In a recent online discussion on labor saving devises and the American cult of efficiency, my friend Maggie reminded me of one of my favorite lessons in the book Farmer Boy. The Wilders threshed wheat by hand and they did it on days that they couldn’t do other things because the weather. It was a job that father and son could do together. Almanzo asks his father why they didn’t hire a machine to it and his answer was full of wisdom…
Almanzo asked Father why he did not hire the machine that did threshing. Three men had brought it into the country last fall, and Father had gone to see it. It would thresh a man’s whole grain crop in a few days.
“That’s a lazy man’s way to thresh,” Father said. “Haste makes waste, but a lazy man’d rather get his work done fast then do it himself. That machine chews up the straw till it’s not fit to feed stock, and it scatters grain around and wastes it.
“All it saves is time, son. And what good is time, with nothing to do? You want to sit and twiddle your thumbs, all these stormy winters days?”
“No!” said Almanzo. He had enough of that on Sundays.

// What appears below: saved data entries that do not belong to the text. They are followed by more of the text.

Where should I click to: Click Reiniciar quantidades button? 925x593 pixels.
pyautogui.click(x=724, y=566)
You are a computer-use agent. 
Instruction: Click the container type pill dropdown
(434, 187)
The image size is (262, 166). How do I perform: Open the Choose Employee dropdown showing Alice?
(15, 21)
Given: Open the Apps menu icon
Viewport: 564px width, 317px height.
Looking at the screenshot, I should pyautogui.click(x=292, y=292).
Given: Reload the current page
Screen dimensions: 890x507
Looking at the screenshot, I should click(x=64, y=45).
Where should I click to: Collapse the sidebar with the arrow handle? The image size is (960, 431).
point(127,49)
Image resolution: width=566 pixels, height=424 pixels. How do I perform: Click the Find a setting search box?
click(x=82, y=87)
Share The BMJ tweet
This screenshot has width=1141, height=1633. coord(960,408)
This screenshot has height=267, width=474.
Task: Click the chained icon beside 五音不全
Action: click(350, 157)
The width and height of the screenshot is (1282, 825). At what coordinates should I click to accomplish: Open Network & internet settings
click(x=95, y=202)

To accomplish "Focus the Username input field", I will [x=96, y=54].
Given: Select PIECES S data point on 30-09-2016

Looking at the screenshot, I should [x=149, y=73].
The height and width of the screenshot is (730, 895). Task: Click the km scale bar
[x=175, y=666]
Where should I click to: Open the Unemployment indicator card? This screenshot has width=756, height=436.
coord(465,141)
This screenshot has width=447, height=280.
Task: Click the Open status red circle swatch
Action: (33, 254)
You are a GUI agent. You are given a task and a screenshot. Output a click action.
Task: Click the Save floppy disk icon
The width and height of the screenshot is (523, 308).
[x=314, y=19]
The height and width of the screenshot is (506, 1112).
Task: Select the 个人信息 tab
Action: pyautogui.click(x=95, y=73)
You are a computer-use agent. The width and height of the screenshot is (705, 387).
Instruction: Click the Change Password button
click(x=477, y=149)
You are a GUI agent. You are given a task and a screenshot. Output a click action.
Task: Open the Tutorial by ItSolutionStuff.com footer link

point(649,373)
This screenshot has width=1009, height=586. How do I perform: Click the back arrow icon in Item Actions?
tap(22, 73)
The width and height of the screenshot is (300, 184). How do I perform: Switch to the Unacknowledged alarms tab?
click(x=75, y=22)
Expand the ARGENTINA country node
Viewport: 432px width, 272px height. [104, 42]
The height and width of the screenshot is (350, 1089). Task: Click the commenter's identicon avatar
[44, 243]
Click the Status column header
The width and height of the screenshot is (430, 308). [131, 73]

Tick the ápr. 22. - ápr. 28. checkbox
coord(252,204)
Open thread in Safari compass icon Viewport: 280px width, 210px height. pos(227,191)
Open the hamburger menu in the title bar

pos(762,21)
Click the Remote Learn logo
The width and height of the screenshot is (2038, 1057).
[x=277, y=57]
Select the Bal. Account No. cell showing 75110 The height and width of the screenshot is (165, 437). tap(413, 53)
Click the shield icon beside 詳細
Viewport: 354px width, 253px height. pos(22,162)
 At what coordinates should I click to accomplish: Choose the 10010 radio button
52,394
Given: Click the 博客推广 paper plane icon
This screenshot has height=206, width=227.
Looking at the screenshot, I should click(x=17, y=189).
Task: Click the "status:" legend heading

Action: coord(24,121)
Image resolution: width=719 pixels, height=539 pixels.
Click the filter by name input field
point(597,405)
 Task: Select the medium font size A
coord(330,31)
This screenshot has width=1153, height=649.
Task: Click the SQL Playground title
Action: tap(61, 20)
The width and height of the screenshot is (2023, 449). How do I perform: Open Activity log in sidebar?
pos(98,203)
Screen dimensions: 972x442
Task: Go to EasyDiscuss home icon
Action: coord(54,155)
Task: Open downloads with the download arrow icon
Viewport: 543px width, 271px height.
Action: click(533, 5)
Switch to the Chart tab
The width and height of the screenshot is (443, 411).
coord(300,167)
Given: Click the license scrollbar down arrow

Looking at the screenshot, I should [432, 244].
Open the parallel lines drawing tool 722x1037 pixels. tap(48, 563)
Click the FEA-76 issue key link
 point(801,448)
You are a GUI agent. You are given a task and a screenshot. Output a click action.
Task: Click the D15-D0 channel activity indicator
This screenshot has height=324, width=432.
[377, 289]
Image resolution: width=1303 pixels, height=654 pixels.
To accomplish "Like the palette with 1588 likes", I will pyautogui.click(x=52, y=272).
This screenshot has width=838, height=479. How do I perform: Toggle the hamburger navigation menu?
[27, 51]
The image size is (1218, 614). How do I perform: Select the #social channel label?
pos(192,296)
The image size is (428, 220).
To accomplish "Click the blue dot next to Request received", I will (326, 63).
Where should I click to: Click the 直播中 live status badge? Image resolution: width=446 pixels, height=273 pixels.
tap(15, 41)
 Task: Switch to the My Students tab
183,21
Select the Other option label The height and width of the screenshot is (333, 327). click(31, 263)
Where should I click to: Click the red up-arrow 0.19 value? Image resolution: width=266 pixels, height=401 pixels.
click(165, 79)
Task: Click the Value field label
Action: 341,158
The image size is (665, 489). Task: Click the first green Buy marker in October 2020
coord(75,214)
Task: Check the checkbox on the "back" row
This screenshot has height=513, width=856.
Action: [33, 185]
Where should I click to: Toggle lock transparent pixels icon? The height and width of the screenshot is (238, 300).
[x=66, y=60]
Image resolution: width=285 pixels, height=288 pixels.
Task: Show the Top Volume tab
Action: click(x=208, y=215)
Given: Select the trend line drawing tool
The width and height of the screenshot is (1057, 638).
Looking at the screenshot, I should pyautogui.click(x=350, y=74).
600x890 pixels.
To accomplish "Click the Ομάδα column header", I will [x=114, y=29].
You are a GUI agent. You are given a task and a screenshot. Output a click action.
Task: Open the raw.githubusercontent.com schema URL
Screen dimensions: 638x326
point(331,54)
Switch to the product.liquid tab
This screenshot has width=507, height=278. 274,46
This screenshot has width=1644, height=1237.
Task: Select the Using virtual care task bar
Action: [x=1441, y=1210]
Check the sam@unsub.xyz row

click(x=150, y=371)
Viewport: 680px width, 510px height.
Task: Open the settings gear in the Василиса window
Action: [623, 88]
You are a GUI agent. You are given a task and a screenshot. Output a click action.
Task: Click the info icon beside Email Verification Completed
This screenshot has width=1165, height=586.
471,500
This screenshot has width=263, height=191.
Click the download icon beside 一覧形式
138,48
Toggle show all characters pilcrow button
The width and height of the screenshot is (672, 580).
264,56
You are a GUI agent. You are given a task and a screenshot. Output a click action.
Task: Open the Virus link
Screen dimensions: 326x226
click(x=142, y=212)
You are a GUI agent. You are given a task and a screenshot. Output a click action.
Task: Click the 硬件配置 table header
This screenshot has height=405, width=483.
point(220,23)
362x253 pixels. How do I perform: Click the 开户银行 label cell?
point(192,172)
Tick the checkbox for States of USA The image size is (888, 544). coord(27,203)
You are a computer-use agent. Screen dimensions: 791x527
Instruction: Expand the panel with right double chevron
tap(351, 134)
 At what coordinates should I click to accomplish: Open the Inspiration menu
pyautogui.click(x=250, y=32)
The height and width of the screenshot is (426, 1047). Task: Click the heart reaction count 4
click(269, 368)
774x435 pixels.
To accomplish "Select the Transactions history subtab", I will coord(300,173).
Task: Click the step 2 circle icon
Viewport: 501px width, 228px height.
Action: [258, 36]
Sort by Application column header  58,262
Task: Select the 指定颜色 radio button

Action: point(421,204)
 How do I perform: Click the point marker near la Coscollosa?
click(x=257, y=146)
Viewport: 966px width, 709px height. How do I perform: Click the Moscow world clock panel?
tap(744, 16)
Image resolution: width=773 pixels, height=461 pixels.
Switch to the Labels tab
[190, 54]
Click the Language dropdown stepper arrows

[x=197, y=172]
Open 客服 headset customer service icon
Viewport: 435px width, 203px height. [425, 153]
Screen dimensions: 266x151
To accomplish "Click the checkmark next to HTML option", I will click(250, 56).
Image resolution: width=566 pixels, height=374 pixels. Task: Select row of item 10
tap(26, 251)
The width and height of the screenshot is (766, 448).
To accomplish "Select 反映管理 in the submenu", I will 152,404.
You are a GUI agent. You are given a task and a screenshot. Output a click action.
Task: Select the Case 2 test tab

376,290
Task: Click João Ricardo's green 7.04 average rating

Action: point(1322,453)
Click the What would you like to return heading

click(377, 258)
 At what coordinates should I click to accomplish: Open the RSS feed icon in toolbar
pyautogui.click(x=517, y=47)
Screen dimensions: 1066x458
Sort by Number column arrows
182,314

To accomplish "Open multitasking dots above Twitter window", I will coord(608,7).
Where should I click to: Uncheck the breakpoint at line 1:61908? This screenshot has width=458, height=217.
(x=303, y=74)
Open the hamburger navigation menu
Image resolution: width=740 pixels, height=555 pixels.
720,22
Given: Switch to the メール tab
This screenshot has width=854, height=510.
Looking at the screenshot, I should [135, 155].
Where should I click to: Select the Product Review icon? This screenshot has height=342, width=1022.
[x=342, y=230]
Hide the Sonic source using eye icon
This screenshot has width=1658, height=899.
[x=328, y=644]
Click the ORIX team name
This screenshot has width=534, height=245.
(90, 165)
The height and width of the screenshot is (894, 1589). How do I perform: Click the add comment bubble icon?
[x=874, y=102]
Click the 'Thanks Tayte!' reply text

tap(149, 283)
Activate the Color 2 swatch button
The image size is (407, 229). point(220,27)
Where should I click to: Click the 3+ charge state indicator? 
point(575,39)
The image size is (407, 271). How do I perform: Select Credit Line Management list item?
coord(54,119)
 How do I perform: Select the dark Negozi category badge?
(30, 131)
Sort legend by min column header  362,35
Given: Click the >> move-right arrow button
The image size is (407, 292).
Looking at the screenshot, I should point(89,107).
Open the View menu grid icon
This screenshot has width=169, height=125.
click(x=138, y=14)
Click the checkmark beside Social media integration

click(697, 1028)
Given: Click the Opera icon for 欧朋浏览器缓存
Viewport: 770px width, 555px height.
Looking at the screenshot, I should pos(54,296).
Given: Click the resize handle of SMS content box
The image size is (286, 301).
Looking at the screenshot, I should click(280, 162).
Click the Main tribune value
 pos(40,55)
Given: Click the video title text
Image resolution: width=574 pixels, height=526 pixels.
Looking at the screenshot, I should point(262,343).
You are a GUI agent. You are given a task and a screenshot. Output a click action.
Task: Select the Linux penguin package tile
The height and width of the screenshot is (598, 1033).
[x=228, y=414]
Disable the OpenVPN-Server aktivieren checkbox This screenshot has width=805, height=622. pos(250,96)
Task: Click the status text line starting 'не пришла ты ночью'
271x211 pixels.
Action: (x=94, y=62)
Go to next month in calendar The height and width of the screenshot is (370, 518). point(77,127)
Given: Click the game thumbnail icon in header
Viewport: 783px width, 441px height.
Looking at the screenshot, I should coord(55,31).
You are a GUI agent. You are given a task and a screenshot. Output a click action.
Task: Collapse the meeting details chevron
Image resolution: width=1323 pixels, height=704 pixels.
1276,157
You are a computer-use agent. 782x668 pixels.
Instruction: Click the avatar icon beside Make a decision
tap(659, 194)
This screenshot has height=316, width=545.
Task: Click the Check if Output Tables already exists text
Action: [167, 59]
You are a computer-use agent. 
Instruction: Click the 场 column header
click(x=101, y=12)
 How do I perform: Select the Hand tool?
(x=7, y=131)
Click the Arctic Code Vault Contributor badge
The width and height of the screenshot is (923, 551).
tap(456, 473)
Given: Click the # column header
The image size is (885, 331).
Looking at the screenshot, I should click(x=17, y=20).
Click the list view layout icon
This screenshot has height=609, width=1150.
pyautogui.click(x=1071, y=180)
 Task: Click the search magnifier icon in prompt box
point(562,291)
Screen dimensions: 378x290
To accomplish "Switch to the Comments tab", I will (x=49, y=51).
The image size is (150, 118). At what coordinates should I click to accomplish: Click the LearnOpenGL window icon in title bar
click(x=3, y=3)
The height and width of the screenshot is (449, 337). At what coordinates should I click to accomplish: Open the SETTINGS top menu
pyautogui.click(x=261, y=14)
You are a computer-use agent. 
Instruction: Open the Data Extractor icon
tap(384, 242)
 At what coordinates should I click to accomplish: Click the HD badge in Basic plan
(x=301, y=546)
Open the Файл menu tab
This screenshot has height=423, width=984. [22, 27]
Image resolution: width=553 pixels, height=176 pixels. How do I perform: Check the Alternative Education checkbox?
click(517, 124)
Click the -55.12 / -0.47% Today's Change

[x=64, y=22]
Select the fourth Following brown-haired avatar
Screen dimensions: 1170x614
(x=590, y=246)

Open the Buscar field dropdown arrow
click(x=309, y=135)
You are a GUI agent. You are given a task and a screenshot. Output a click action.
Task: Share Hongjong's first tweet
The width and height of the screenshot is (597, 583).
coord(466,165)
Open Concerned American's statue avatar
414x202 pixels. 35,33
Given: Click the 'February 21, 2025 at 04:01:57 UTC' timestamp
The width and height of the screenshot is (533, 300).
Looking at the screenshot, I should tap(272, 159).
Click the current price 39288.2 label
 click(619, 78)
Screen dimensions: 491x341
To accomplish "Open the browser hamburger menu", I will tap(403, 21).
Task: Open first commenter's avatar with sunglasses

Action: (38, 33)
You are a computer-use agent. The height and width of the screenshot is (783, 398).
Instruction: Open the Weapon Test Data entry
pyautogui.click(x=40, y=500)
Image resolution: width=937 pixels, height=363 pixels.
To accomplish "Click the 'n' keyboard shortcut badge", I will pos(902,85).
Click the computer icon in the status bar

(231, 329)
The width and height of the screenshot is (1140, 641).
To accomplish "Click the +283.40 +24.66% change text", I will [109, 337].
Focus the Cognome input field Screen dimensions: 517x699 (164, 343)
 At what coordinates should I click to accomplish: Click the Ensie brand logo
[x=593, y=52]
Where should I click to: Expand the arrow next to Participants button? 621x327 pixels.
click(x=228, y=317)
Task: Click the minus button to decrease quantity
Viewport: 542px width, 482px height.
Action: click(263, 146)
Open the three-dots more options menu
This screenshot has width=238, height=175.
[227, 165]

I’m not a Luddite by any means, however, I do believe that we must look at technology very carefully and ask ourselves how it will effect our family life and and culture before we blindly adopt it. A milking parlor would be a more efficient and easier way to milk my cows, but it would also make it so my children would not be able to help milk until they were teenagers. By that time they would have found something else to be interested in and cow milking would not be part of their being. It would be easier to feed cows with a machine in a modern freestall barn, but my children would be left out again. The family farm would have no use for the family. The same holds true for many labor saving devises in the home. I remember a story of a wealthy farmer who had many hired men and two sons. The neighbor came by and asked why his sons were out hoeing corn by hand in a 15 acre field by the road. “You have hired help to hoe corn” he said, “why are your boys doing that?” The farmer replied that he was “not raising corn in that field, he was raising men.” May the Lord give us the ability to think critically in these matters.